7.) The constant pressure heat capacity of a sample of a perfect gas was found to vary with temperature according to the expression Cp/(JK-1)= 20.17+0.4001 (T/K). Calculate q, w, delta U, and delta H when the temp. is raised from 0 degree C to 100 degree C (a) at constant pressure (b) at constant volum
I'm going to start with the easiest ones and see how far I get.
#5. 18 g is one mole. (a) I guess you meant to 0 degrees C? So, 70.391 x 20 = 1408 J (b) 6.01 kJ (c) 180 g is 10 moles. It would take about 15kJ to cool all of the warmer water down to the freezing point, and that exceeds the sum of the answers from (a) and (b); therefore, the final state will be all liquid, and its temperature may be calculated as follows: 1408 + 6010 + 75.291 T = (10) (75.291) (20 - T) = 15058.2 - 752.91 T 828.2 T = 7640.2 => T = 9.2 C Final state is all liquid at 9.2 C
#3. delta-H = integral from 0 to T1 of Cp dT = integral from 0 to T1 of aT^3 dT = (aT^4)/4 The constant of integration will be zero because we are still considering a "delta-H" and don't need to worry about whether there was any enthalpy in the T=0 state.
#6 and #7. To find the Cv, which will be needed for delta-U and also for part (b) of each of these problems, one could use the relation Cv = Cp - R, but of course, not knowing the mass or moles of the sample, one does not know R either, and one does not know the number of atoms per molecule to use in such expressions as Cp = 1.4 Cv (for a diatomic molecule). It really seems as though there's a piece of missing information, especially because the ACTUAL Cp for monatomic gases such as argon, helium, and neon is right around 20 J/K PER MOLE. Making me think that the problem was meant to say this is a one-mole sample. (But this sample could just as well be 5/7 moles of diatomic gas, etc...)
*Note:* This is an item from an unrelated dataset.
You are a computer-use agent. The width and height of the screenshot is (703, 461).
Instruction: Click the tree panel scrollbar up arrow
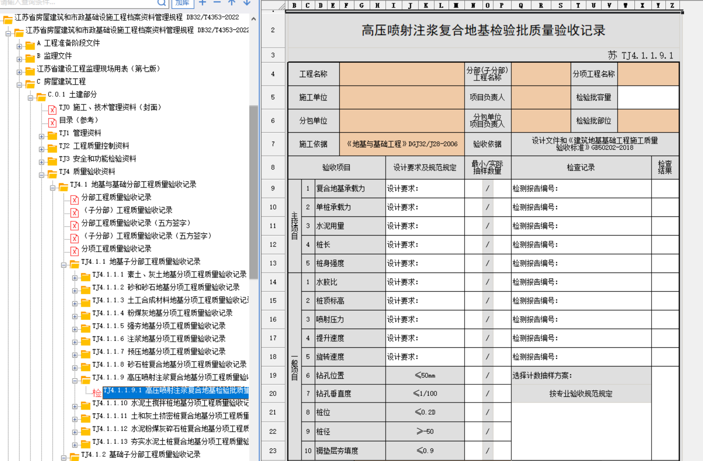tap(253, 19)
Assuming monatomic gas, I obtain the following results: #6a. Delta-H = integral of Cp dT = 20.17 delta-T + 0.3665/2 times delta(T^2) = (20.17) (175) + 0.18325 (40000-625) = whatever [answer in Joules] Delta-U = integral of Cv dT. Since Cv = 3/5 Cp should be true at any temperature for a monatomic gas, the delta-U should be exactly 3/5 of the delta-H. Since dH = T dS + V dp, the Q in a constant-pressure change is just Delta-H. Q = delta-H and W = Q - delta-U = (2/5) delta-H #6b. At constant volume, W = 0, so Q = delta-U. As in #6a, Delta-H = integral of Cp dT and Delta-U = integral of Cv dT; the changes in enthalpy and internal energy come out just the same as in part (a), but the Q and W are different because of the different path taken. #7. Unless the different temperature dependency holds some clue about a different number of atoms per molecule, this problem appears to be the same as #6 with just some slightly different numerical inputs.
#1. I'm skipping this because I'm afraid "delta-rH" may mean something I'm not familiar with (it could be a typo on your part, but I'm not sure) #2. I'm skipping this one because "panel A and B" are not shown and I've no idea what they would show. #4. I'm skipping this one because I'm not very good at that type of thing.